Jacob De la Gardie was born in Reval (today Tallinn), Estonia (then part of the Swedish Empire), as a son of Pontus De la Gardie and Sofia Johansdotter (Gyllenhielm), the illegitimate daughter of king John III of Sweden. His mother died giving birth, and his father perished two years later in Narva. Jacob was raised in Finland (then part of Sweden proper) by his grandmother Karin Hansdotter, the mistress of king John III.

De la Gardie married Ebba Brahe in 1618. They had 14 children, the most famous among them being Magnus Gabriel De la Gardie, born in 1622.

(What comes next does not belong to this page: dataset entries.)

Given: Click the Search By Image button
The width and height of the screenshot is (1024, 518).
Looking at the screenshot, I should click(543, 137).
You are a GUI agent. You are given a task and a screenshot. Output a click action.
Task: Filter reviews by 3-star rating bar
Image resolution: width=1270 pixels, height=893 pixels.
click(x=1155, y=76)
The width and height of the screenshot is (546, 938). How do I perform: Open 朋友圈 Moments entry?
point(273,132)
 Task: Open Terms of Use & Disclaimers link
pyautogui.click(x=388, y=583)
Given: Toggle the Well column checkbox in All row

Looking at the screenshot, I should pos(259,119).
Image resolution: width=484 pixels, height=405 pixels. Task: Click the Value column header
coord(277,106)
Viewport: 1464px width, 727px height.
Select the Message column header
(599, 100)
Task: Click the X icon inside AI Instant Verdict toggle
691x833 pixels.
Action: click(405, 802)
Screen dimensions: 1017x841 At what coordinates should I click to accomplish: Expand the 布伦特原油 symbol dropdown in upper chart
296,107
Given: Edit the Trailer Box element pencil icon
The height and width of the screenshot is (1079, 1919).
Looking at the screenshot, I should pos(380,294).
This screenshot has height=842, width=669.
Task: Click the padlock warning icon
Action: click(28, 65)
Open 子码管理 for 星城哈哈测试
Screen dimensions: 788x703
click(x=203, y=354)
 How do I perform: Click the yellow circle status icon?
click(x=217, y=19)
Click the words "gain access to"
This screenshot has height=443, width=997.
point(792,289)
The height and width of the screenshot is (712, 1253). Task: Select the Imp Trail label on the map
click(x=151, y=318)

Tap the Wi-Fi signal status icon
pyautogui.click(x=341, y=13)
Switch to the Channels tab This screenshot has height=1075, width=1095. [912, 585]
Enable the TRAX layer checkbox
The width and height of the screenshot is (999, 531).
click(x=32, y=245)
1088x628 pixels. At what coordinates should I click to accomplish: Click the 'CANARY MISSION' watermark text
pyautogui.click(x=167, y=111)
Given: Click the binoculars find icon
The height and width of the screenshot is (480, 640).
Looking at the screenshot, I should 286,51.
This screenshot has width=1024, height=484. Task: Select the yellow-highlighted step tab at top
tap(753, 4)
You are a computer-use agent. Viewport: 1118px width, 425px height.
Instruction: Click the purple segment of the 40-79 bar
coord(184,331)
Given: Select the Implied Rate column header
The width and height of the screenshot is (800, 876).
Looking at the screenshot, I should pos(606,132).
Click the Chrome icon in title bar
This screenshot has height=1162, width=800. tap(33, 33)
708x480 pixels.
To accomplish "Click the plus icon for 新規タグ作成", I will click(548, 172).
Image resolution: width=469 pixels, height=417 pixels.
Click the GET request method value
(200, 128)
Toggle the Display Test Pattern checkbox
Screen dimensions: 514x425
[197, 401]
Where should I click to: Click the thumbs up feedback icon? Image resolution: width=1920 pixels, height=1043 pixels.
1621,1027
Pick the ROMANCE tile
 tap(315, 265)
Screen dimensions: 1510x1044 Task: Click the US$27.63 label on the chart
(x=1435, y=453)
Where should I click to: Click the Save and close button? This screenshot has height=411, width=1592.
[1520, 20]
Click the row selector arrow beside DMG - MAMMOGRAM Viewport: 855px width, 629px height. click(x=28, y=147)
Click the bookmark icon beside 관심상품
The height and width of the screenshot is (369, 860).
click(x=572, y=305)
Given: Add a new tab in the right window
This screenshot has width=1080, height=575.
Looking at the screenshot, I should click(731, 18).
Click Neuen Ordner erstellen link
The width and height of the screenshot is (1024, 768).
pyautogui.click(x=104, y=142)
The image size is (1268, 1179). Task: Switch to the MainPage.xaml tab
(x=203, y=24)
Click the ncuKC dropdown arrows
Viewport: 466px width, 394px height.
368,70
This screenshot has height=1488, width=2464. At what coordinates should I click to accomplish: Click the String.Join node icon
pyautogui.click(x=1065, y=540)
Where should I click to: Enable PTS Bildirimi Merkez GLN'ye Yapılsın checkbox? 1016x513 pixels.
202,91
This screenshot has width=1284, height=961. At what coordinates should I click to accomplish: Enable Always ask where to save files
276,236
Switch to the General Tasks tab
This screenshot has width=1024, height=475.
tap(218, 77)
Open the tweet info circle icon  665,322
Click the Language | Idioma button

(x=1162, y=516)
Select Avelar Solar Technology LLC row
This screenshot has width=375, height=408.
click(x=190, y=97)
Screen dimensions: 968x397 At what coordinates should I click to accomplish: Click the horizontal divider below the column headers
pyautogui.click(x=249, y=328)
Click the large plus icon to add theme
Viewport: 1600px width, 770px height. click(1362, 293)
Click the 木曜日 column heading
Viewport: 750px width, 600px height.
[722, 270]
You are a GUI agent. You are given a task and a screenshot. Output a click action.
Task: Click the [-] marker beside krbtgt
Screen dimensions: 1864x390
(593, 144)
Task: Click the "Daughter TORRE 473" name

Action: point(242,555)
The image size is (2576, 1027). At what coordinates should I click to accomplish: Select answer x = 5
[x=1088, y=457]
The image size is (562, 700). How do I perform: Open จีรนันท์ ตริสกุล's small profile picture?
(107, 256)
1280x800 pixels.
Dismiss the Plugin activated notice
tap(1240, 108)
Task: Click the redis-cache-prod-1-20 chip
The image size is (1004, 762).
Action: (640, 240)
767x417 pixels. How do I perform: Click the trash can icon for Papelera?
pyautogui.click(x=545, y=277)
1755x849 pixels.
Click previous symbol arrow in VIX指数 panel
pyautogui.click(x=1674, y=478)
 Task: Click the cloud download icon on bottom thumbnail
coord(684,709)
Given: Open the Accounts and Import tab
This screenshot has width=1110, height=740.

Between 1606 and 1608, De la Gardie served under the Dutch general Maurice of Nassau, Prince of Orange. Impressed with the Dutch way of waging war, De la Gardie began introducing Dutch methods into the Swedish army upon his return to the service of Sweden.

During the Polish-Russian War (1605-1618), Sweden signed an alliance with tsar Vasili IV of Russia in 1609. King Charles IX of Sweden ordered De la Gardie to command the Finnish expeditionary forces of Sweden inside Russia starting in 1608, first against the Polish-Lithuanian Commonwealth (known as the De la Gardie Campaign), and later, breaking the alliance, the Ingrian War (1610-1617) against Russia.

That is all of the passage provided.